Himawan, who is not Korean, feels the same pressures as many of her peers. College students are under a lot of pressure to succeed and, as a result, many don't have time for friends, socializing or leisure activities. College students could benefit from professional counseling services, but young Koreans "tend not to seek professional help for their mental health problems; instead they use personal support networks—close friends, significant others, and religious community," according to a study from the University of Maryland.

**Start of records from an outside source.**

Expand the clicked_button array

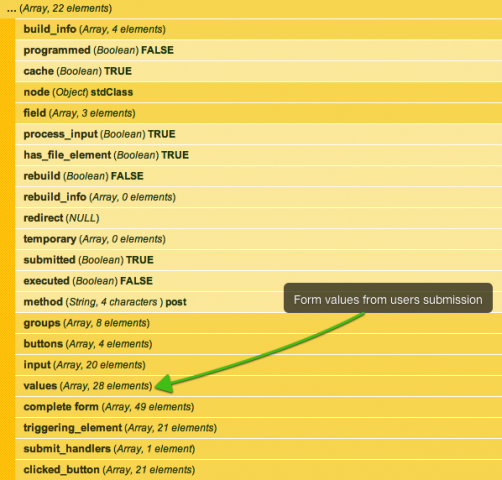coord(258,470)
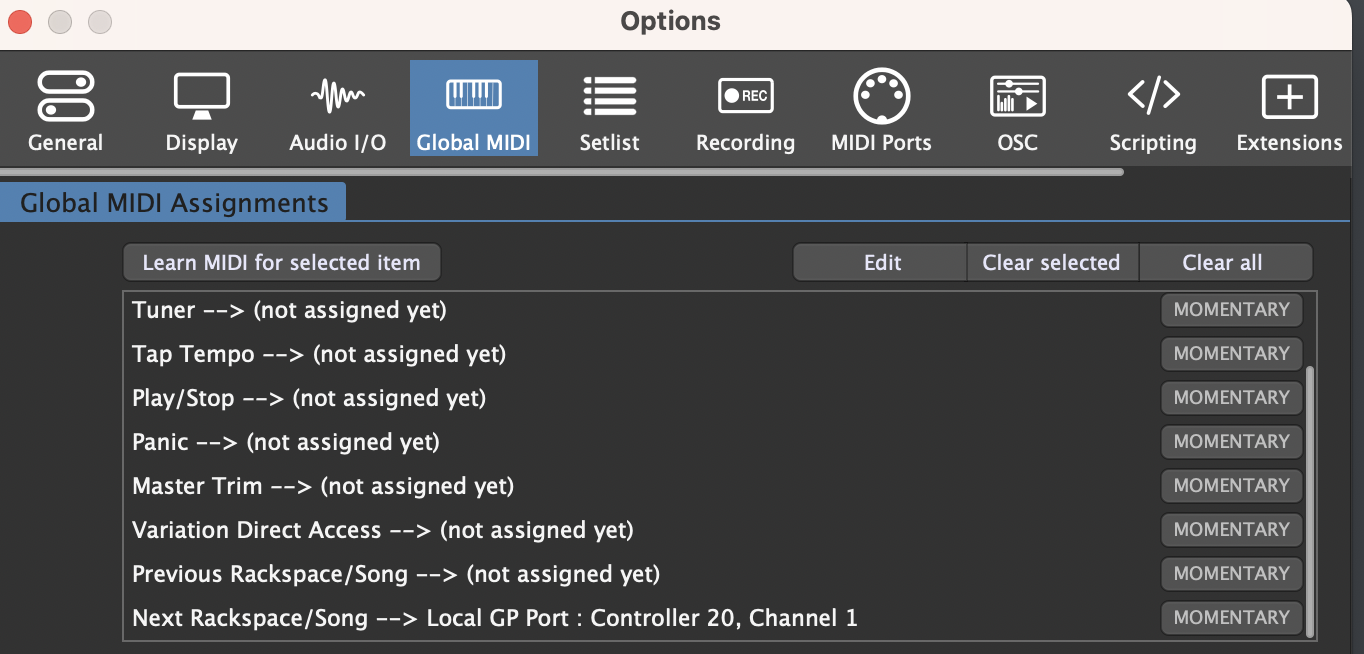Select the Setlist list icon
This screenshot has width=1364, height=654.
pos(609,96)
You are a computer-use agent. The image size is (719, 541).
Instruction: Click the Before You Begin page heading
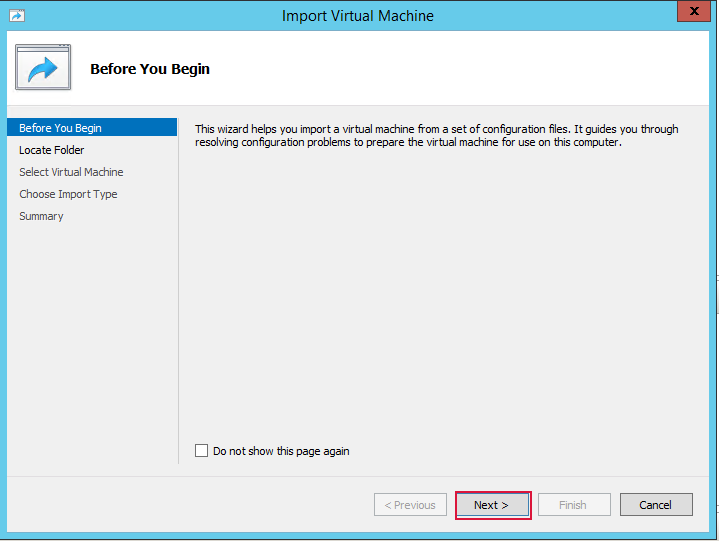coord(150,69)
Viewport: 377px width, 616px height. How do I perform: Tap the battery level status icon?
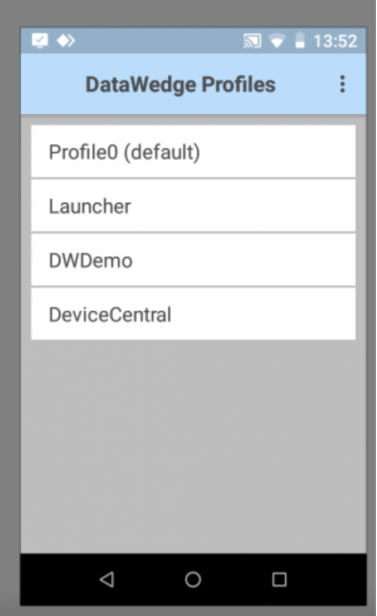(x=300, y=40)

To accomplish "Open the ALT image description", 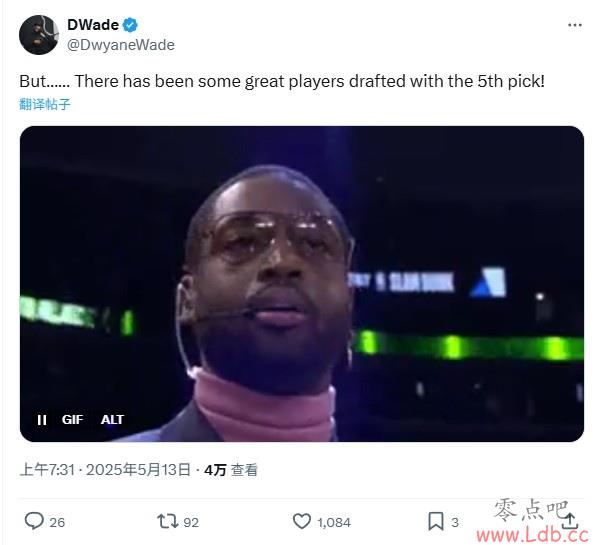I will click(x=112, y=420).
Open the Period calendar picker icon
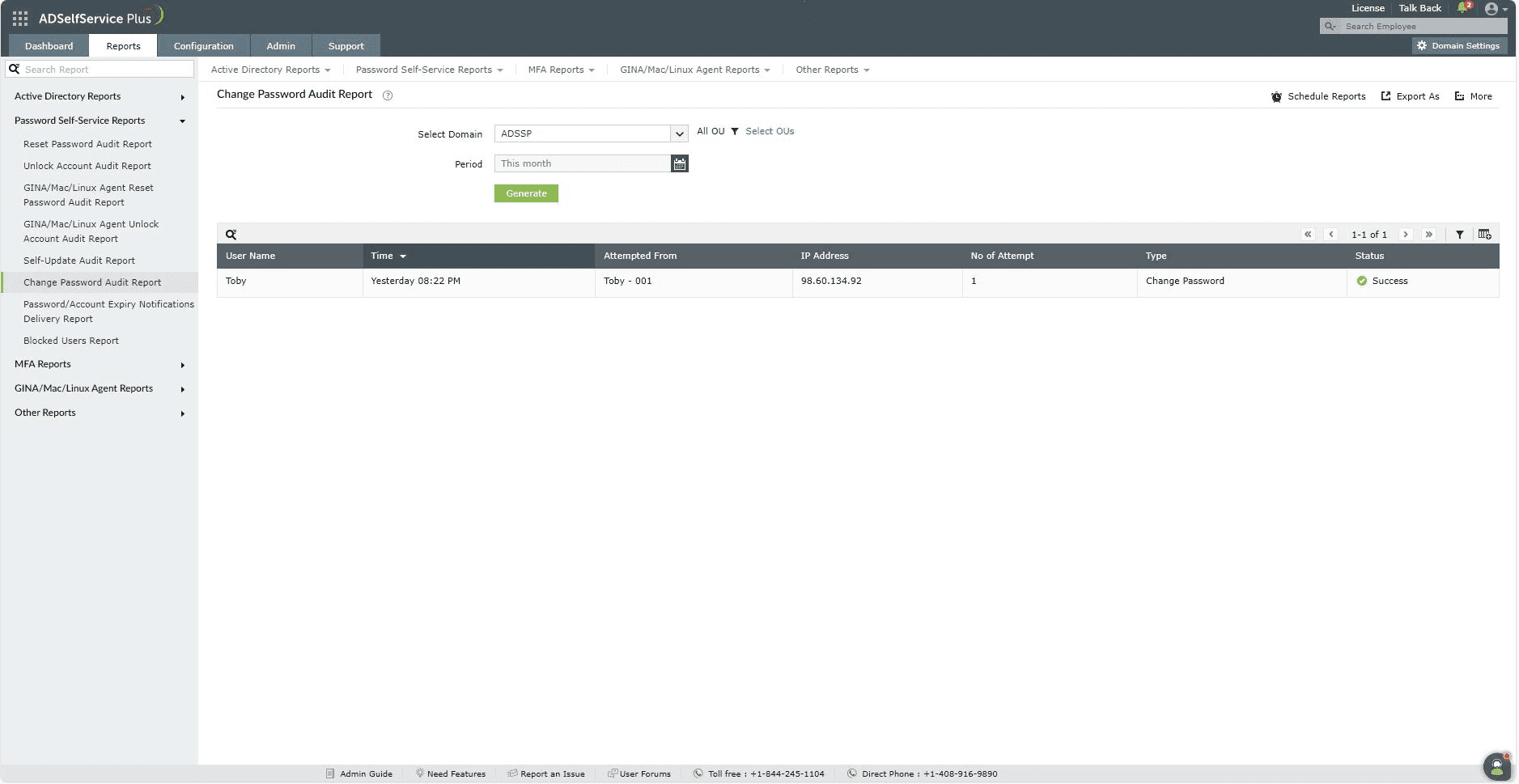Viewport: 1519px width, 784px height. [x=680, y=163]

Pressures are even worse among Korean students because the "dual pressure" of demanding Korean work culture, which emphasizes high academic achievement, and a more individualistic American outlook. For some of these second-gens, groups like SOON Movement provide a safe space to discuss conflicting pressures
Himawan walked into the modest classroom where a group of older students sat in a circle with skateboards resting against the back wall and a crucifix hastily chalked onto the blackboard. The club president, Steven Tan, made his way to the front of the room to deliver announcements. Then he whisked Himawan and another newcomer to a different classroom for Bible study.
In SOON Movement, 'soon' is the name for the small discipleship groups. Soonjongs are older students, further along in their "walk with Christ" than the Soonwons, younger disciples whofind the group through friends or extracurricular involvement fairs. The two groups meet weekly for Soonmoim, or Bible study, so that the young Soonwon can accept Christ and join the ministry.
The pace of the Soonjong meeting was slow and contemplative. It was half-debrief and half-therapy session. The students don't read scripture; instead, five of them discussed Higher Calling LA, a three-day Christian conference for all the SOON chapters in Southern California.
"I didn't get that usual high midway and then come down before the last day," said Alice Kim, a junior at USC, "I was on a steady spiritual high the whole time, but it wasn't like, life-changing."
Higher Calling's sleek website describes tickets with 'Early Bird' or 'Day Passes,' not unlike your options for Coachella. Its prices are steep — $220 for the full three days, including meals and board. But that is where the similarities end between SOON members and their worldly peers. SOON members speak frankly about their troubles. Mental health struggles, poor academic performance, family issues — nothing seemed to be off-limits.
Victoria Yu admitted to feeling depressed and lonely during Higher Calling. Joe Soon had problems with his family. Rony Qiu realized he was "broken" after attending the conference. The Soonjongs were open about their problems even if fellow members of the ministry had no solutions to offer.
Edy Kim raised the the issue of recruting Soonwons. Attracting newcomers is a challenge and it's even harder to keep them in the group. Religious affiliation among young American millennials is down, with 36 percent of the generation identifying as atheist, agnostic or "nothing in particular."
Despite good attendance at Monday's bible study, several newcomers were non-believers and showed little interest in committing to the ministry.
Later in the week, SOON held a large group prayer in a small lecture theatre in the Stauffer Science Hall unless this is for Annenberg Media these details of where won't make a difference. Last name turned down the lights as the praise team began a series of contemporary Christian songs. The lyrics were projected on the wall so audience members could sing along.
Cindy Shim said her first semester at USC took a toll on her mental health. She found solace in SOON, "I thought I was gonna fail. It wasn't the difficulty of the classes but me questioning, do I really belong here?"
She continued, "There were times I doubted myself so much that I couldn't get out of bed. My club members probably don't know this but them just being there, almost saved me." Shim said.